# WHAT YOU ARE ASKED TO DO
Your reply must contain the lines from the one with "This screenshot has height=1568, width=731." through the last line of the material, exact and complete, with no pictures and no other text.

──────── MATERIAL PROVIDED

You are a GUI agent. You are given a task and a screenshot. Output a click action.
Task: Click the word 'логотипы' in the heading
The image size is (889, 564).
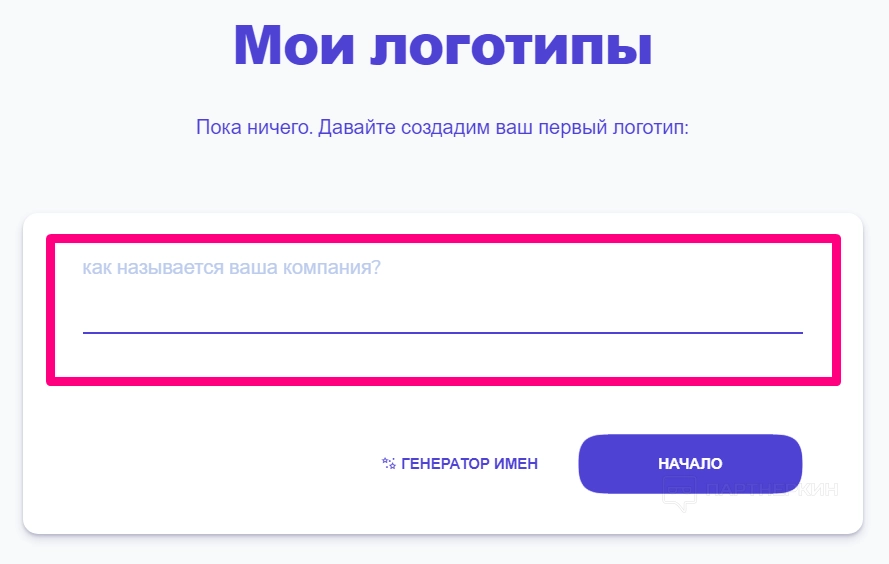(511, 46)
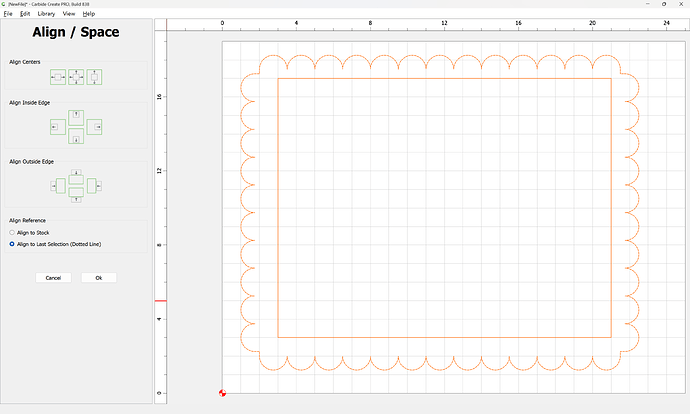Viewport: 690px width, 414px height.
Task: Select Align to Last Selection option
Action: [x=12, y=243]
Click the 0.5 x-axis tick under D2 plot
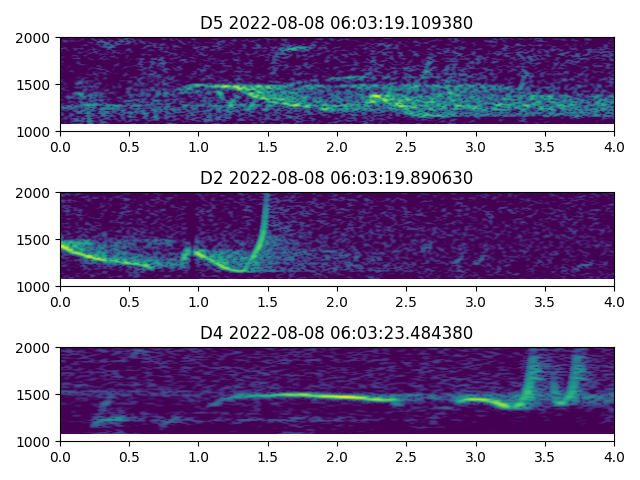Image resolution: width=640 pixels, height=480 pixels. (129, 301)
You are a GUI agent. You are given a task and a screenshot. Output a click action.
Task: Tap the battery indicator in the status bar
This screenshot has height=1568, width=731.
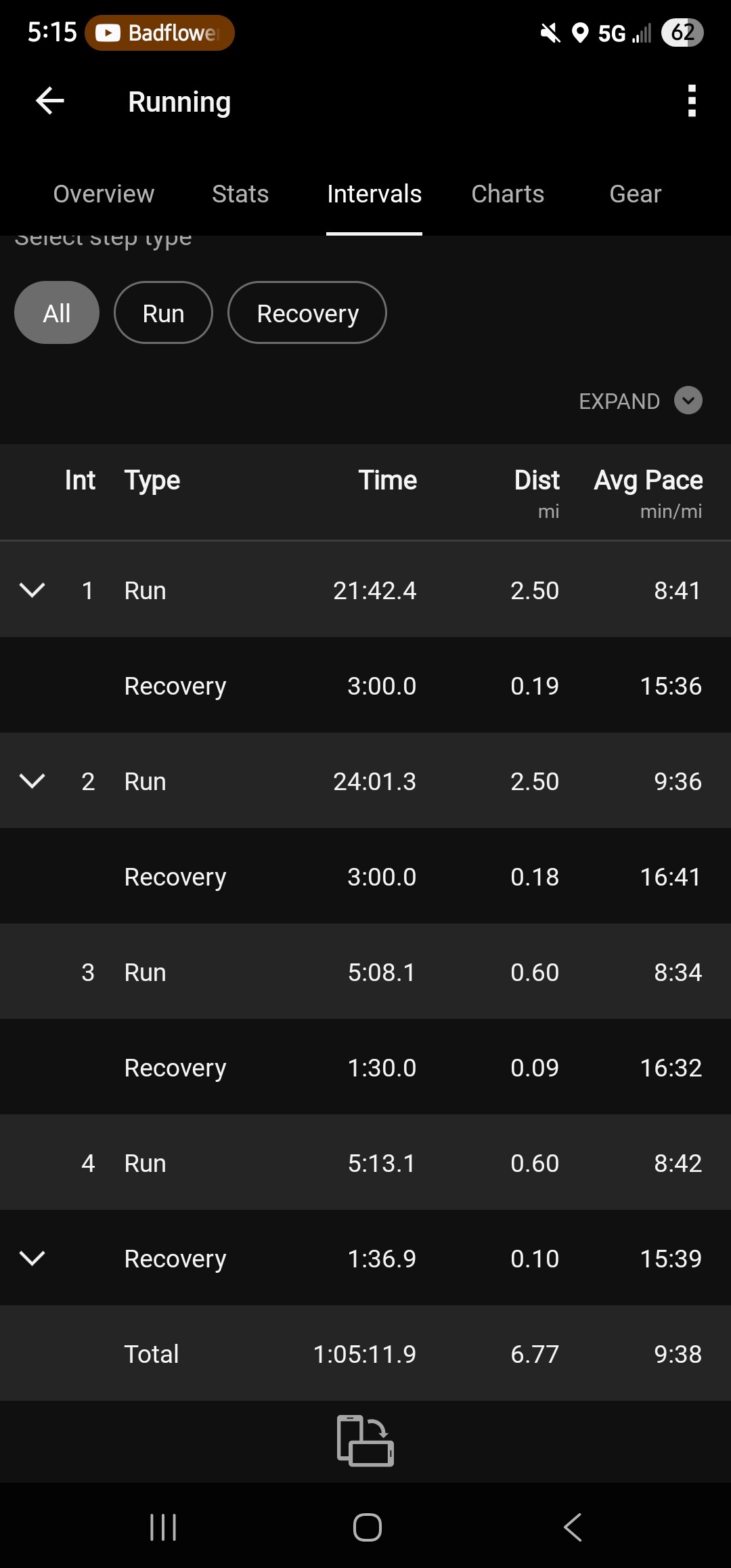[682, 32]
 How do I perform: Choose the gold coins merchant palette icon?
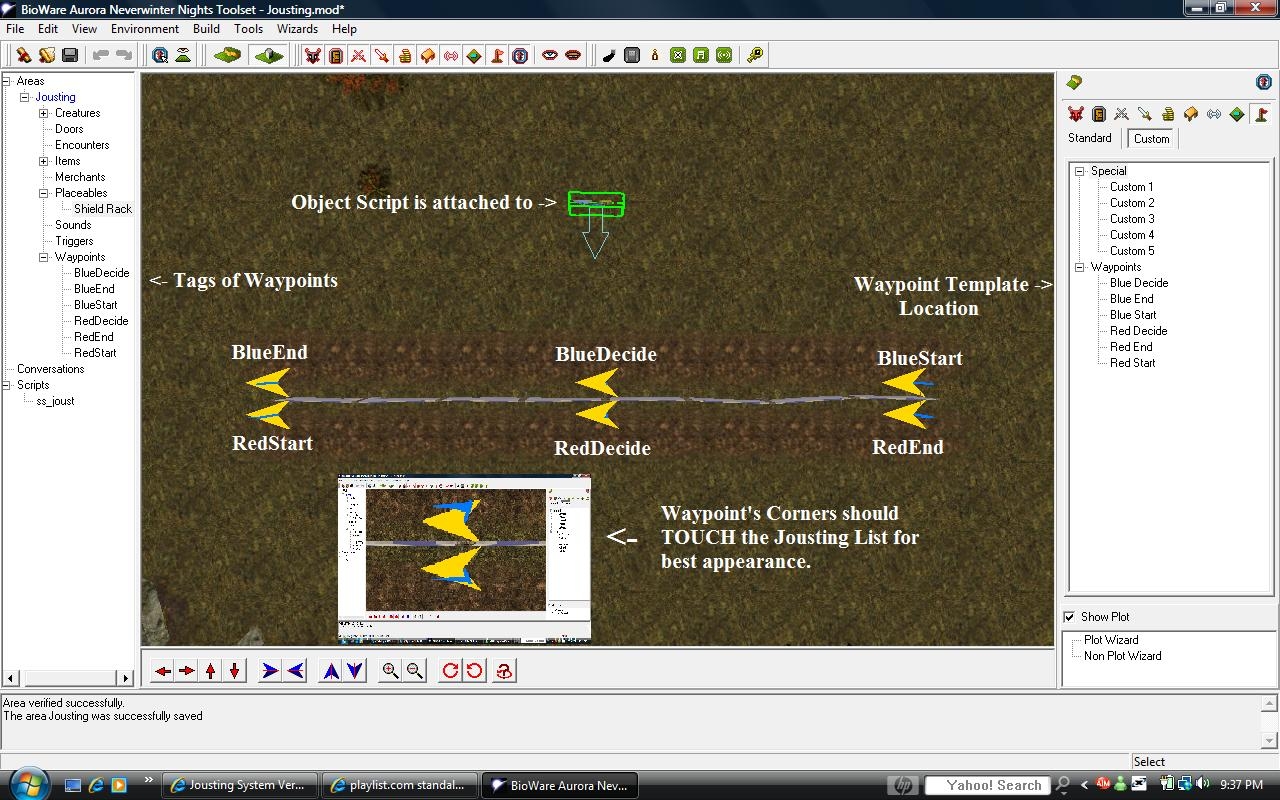click(x=1167, y=114)
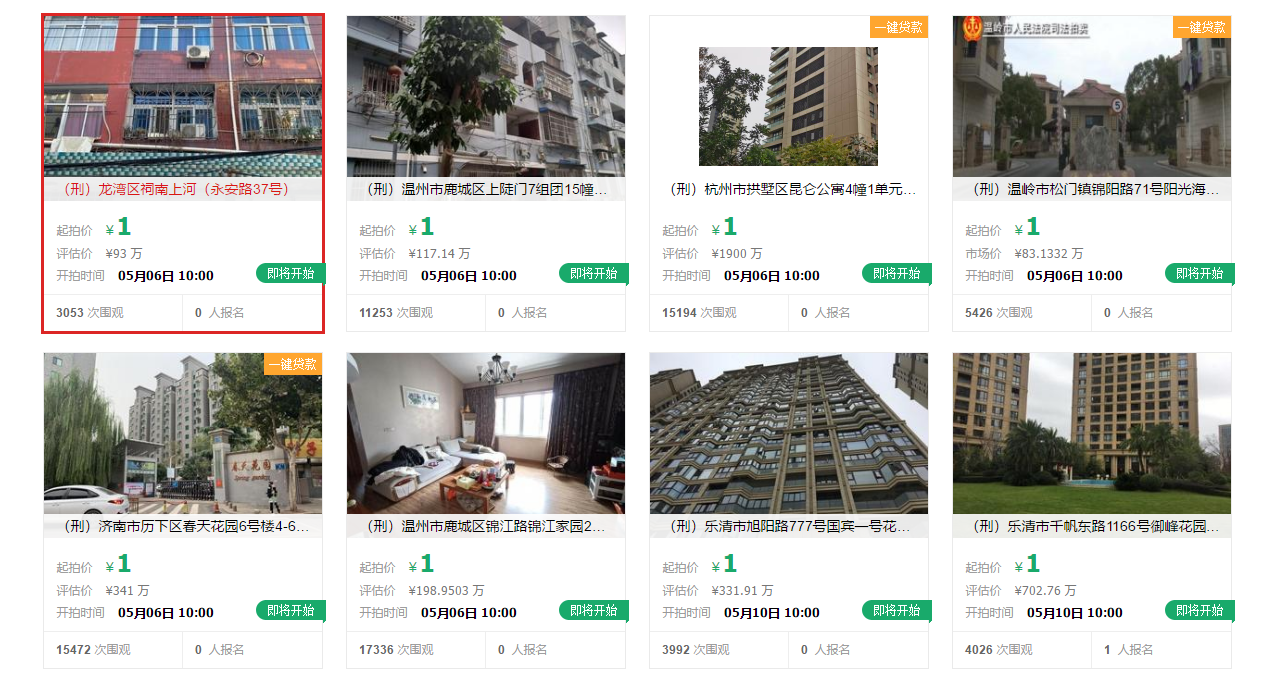Open the 杭州市拱墅区昆仑公寓 listing title

[x=789, y=189]
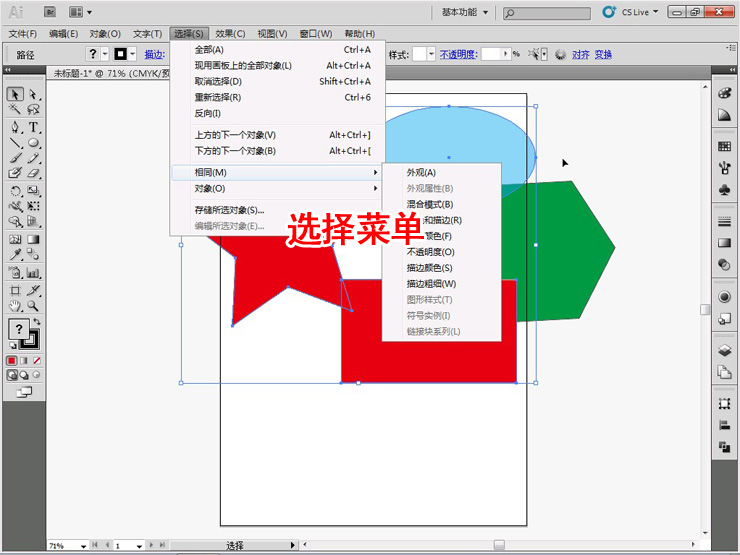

────────────────

# EXPECTED ANSWER
This screenshot has height=1568, width=731.
[682, 32]
 How do I perform: Choose the gold coins merchant palette icon?
click(x=1167, y=114)
Open the 杭州市拱墅区昆仑公寓 listing title

[x=789, y=189]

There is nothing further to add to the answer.